2. The Collaborative International Dictionary of English v.0.48
Excess \Ex*cess"\, n. [OE. exces, excess, ecstasy, L. excessus a
   going out, loss of self-possession, fr. excedere, excessum,
   to go out, go beyond: cf. F. exc[`e]s. See Exceed.]
   1. The state of surpassing or going beyond limits; the being
      of a measure beyond sufficiency, necessity, or duty; that
      which exceeds what is usual or proper; immoderateness;
      superfluity; superabundance; extravagance; as, an excess
      of provisions or of light.
      [1913 Webster]

            To gild refined gold, to paint the lily,
            To throw a perfume on the violet, . . .
            Is wasteful and ridiculous excess.    --Shak.
      [1913 Webster]

            That kills me with excess of grief, this with excess
            of joy.                               --Walsh.
      [1913 Webster]

   2. An undue indulgence of the appetite; transgression of
      proper moderation in natural gratifications; intemperance;
      [1913 Webster]

            Be not drunk with wine, wherein is excess. --Eph. v.
      [1913 Webster]

            Thy desire . . . leads to no excess
            That reaches blame.                   --Milton.
      [1913 Webster]

   3. The degree or amount by which one thing or number exceeds
      another; remainder; as, the difference between two numbers
      is the excess of one over the other.
      [1913 Webster]

   Spherical excess (Geom.), the amount by which the sum of
      the three angles of a spherical triangle exceeds two right
      angles.

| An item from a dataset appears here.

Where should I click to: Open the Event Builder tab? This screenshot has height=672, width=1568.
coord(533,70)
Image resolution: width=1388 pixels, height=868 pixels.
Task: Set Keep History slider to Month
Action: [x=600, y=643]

The spherical excess is proportional to the area
      of the triangle.
      [1913 Webster]

3. The Devil's Dictionary (1881-1906)
EXCESS, n.  In morals, an indulgence that enforces by appropriate
penalties the law of moderation.

    Hail, high Excess -- especially in wine,
        To thee in worship do I bend the knee
        Who preach abstemiousness unto me --
    My skull thy pulpit, as my paunch thy shrine.
    Precept on precept, aye, and line on line,
        Could ne'er persuade so sweetly to agree
        With reason as thy touch, exact and free,
    Upon my forehead and along my spine.
    At thy command eschewing pleasure's cup,
        With the hot grape I warm no more my wit;
        When on thy stool of penitence I sit
    I'm quite converted, for I can't get up.
    Ungrateful he who afterward would falter
    To make new sacrifices at thine altar!